Wednesday, December 21, 2022

Restore New York, Rounds One and Two

Yesterday, Governor Kathy Hochual announced more than $102 million to be awarded in the first round of Restore New York Communities Initiative. Of the 64 projects to receive funding was the redevelopment of the Crescent Garage at Warren and Eighth streets in Hudson. 

Photo: Evelyn & Robert Monthie Slide Collection, CCHS

The project to convert the building, which started its life more than a century ago as a Packard dealership, into gallery space, office space, artists' apartments, and event space was awarded $1.3 million in Restore NY funds.

A second round of Restore NY funding is coming up, and two projects in Hudson are seeking to be considered: the Pocketbook Factory and the first phase of what is being proposed for the former Kaz site, off South Front Street, behind The Wick Hotel. Because Restore NY applications must be initiated by a municipality, and a municipality can propose only one project in each round, Sean Roland, representing the Pocketbook Factory, and Ben Fain, representing the former Kaz site, presented their projects to the Common Council last night with the hope of getting the City's support.

The Pocketbook Factory has gotten lots of attention as it made its way through a lengthy review by the Planning Board for site plan approval and by the Industrial Development Agency (IDA) for a PILOT (payment in lieu of taxes). The building, originally Union Mills, which stood vacant for more than fifty years, is now being restored and adapted as part hotel and wellness center and part commercial and public space.
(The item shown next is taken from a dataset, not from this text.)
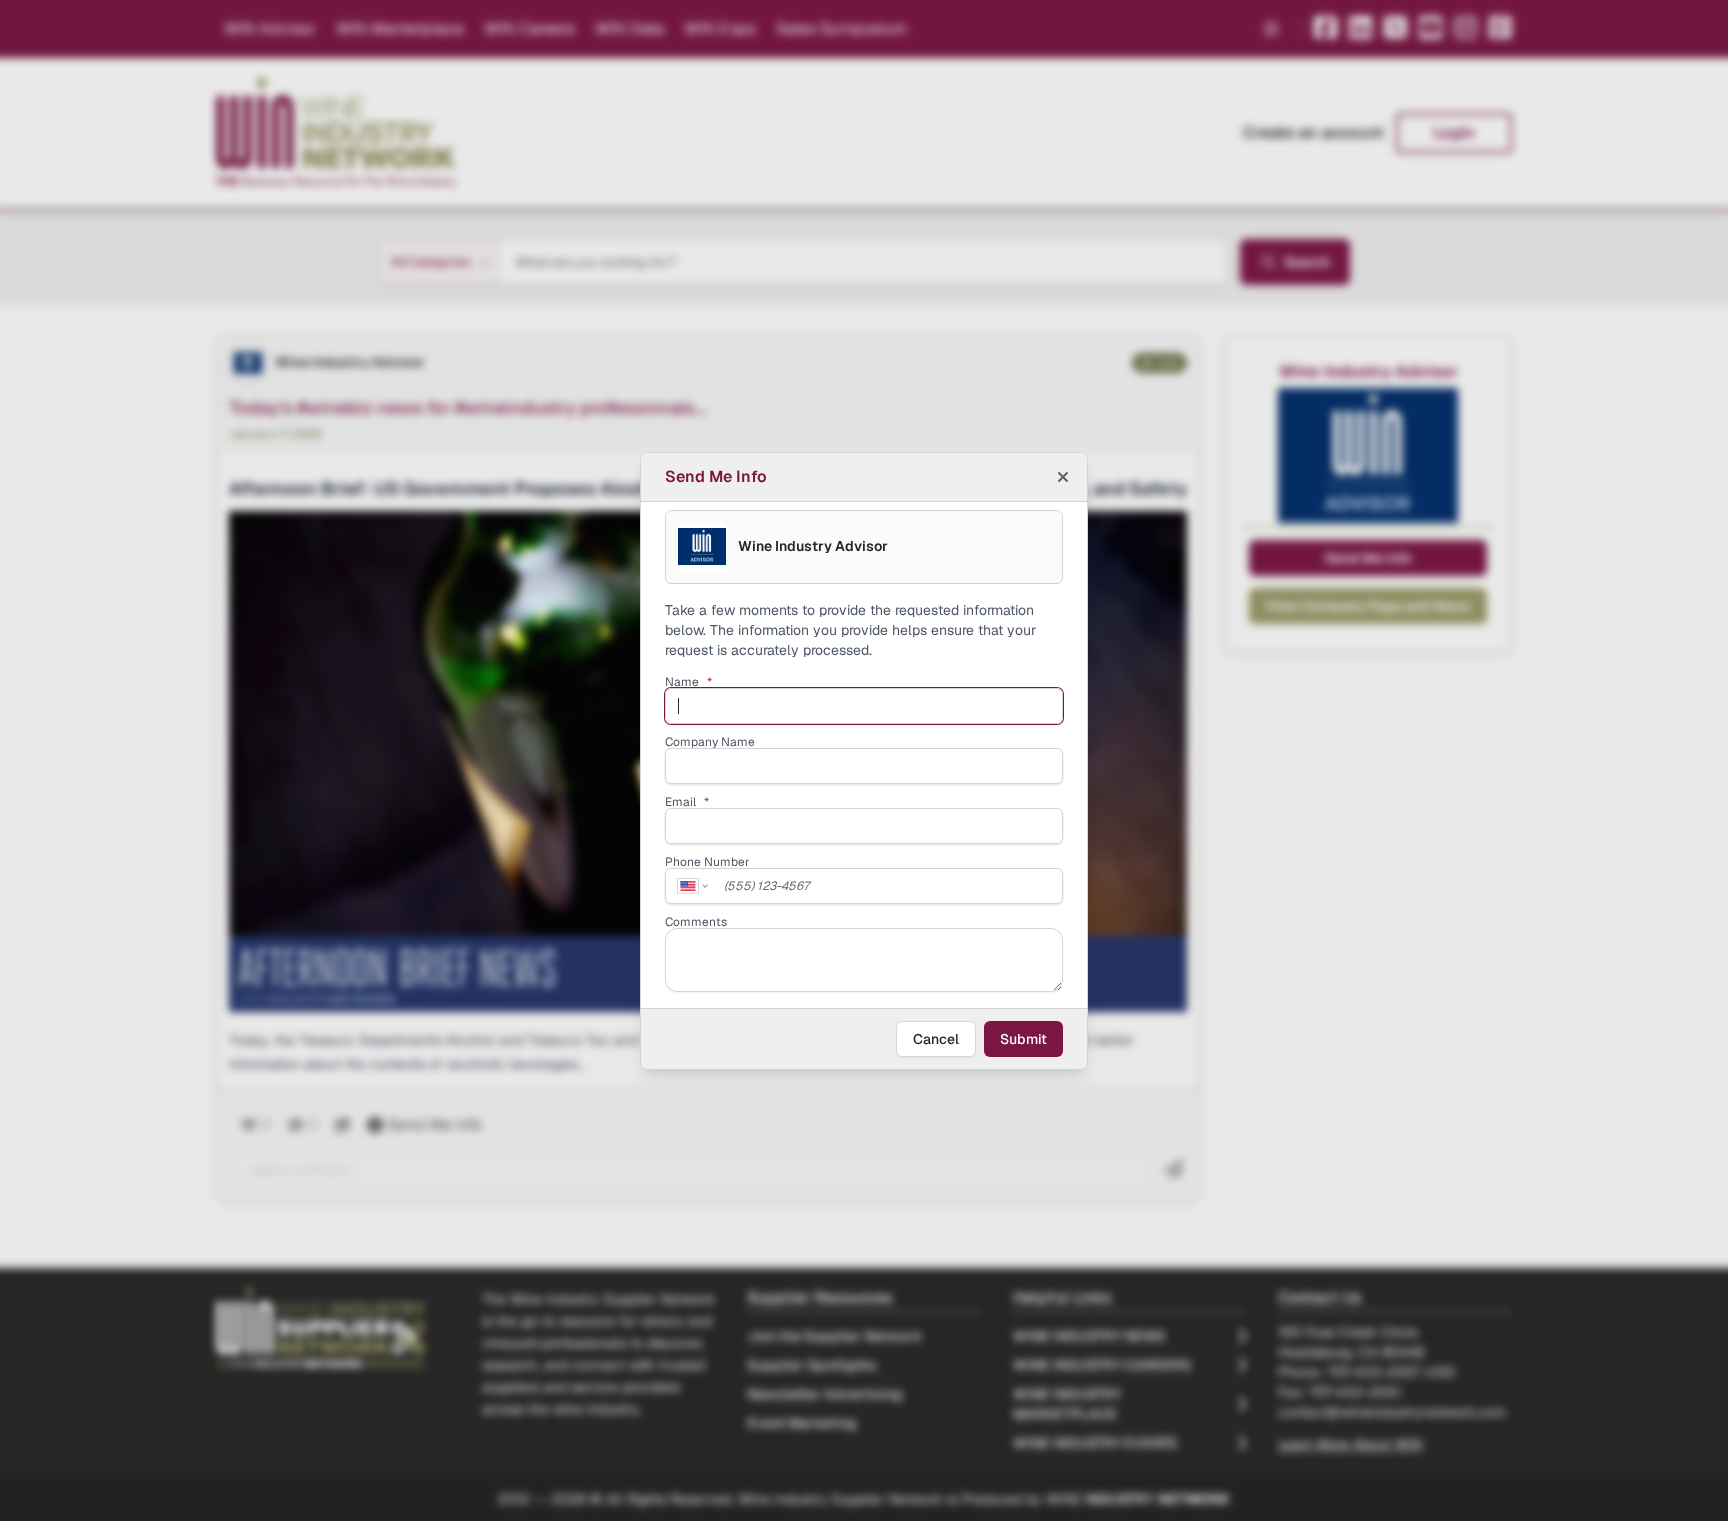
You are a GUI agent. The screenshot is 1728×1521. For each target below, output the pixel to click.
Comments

The second presentation, by Ben Fain, provided a first glimpse into what is being contemplated for another derelict site in Hudson: the much discussed, much argued over Kaz site

Phase One of its redevelopment, which Fain called the "centerpiece of the site," is to be a year-round farmers' market and space for festivals. He mentioned specifically a mushroom festival, a wine festival, and a book festival. 
The space would have a commissary kitchen and storage space and refrigerator space for farmers. Fain shared these renderings.

Speaking of the plans for the rest of the site, Fain said he wasn't ready to reveal them yet but said it would be a "phased project, a mixed use project, with residential and other things that are art related and food related."

The applications for the second round of Restore NY grant funding are due on January 27, 2023. Before that, the Common Council will have to decide which of the two projects will get the City's support.


  1. What does Hudson really need? More event space? More hotel rooms? More apartments? More PILOTS? More properties off the tax rolls? Asking for a friend.

    1. An effective public school system, a city manager and halved city council . . . and world peace.

    2. Wowser ... that's the short list ...

  2. To Wowser's " friend " I would suggest adequate and affordable day care.